Une chartre de la liberté
Dans tous ses gestes au quotidien, le bibliothécaire incarne les valeurs universelles de la profession. La plus importante de toutes est de garantir le droit fondamental à la liberté intellectuelle, à la libre pensée, c’est-à-dire le droit d’accéder à toutes les formes d’expression des savoirs et de la culture et d’exprimer ses pensées en public. Ce droit à la libre expression et à la liberté de conscience est le pilier sur lequel s’élabore la Charte des droits du lecteur que les associations québécoises de la profession adoptaient en 1976 et qui n’a pas pris une ride depuis.
Cette charte commande aux administrateurs et au personnel des bibliothèques de garantir et de faciliter l’accès à toute forme et à tout moyen d’expression du savoir, de garantir ce droit d’expression dans l’ensemble des services offerts et de s’opposer à toute tentative visant à limiter ce droit à l’information et à la libre expression. Cette dernière implique de reconnaître aux individus et aux groupes le droit à la critique, indispensable condition pour l’exercice d’une citoyenneté engagée.
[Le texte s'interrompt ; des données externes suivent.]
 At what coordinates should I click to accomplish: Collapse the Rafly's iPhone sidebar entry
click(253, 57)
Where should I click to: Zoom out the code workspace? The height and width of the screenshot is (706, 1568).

L’accès pour tous à l’information, le respect de la confidentialité, la protection des renseignements personnels des lecteurs ainsi que le respect de la liberté d’opinion et de pensée sont des valeurs fondamentales de la profession.
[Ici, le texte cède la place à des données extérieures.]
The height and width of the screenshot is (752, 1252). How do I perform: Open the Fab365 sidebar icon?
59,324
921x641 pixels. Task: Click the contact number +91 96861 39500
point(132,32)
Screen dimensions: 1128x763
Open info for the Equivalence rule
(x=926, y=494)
«Parmi les valeurs universelles de la profession, la plus importante de toutes est de garantir le droit fondamental à la liberté intellectuelle, à la libre pensée».
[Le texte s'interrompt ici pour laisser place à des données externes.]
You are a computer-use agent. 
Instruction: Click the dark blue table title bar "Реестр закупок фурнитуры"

Une bibliothèque, c’est beaucoup plus qu’un dépôt de livres et un service de prêt. Dans les mutations en cours, tant sociétales que technologiques, des enjeux majeurs apparaissent quant à l’accès à l’information et à la culture, à la numérisation de nos patrimoines, à leur préservation et à la perpétuation du développement du bien commun. Ces enjeux se posent dans un contexte de surabondance informationnelle, de crise budgétaire et de présence de plus en plus importante de méga entreprises privées dans des fonctions assumées depuis des siècles par le service public (pensons notamment à Google et à son projet de numérisation massive de livres). Les bibliothécaires ont un rôle clé à jouer pour répondre à ces enjeux.
Les responsabilités du bibliothécaire consistent à préserver, à faire fructifier et à diffuser le capital économique, humain et symbolique des bibliothèques pour répondre aux besoins d’information et de culture des membres d’une communauté. Ces responsabilités s’assument dans le temps présent, face à ses concitoyens et à ses contemporains, dans le respect des engagements et des investissements passés de la collectivité et dans le respect du travail des collègues et des prédécesseurs. Elles s’inscrivent dans le temps futur, pour le bénéfice des générations à venir. Ce sont ces responsabilités que j’ai voulu décrire dans Profession bibliothécaire pour contribuer à mieux faire connaître le rôle du bibliothécaire dans la société.
- Guylaine Beaudry
Université Concordia
Guylaine Beaudry est directrice des Bibliothèques par intérim de l’Université Concordia. Elle a été précédemment directrice de la Bibliothèque Webster de l’Université Concordia, directrice du Centre d’édition numérique de l’Université de Montréal de même que directrice générale d’Érudit (www.erudit.org). Elle est auteure ou co-auteure de nombreux articles et chapitres de livres portant sur l’édition numérique. Elle est titulaire d’un doctorat en histoire du livre de l’École pratique des hautes études de Paris.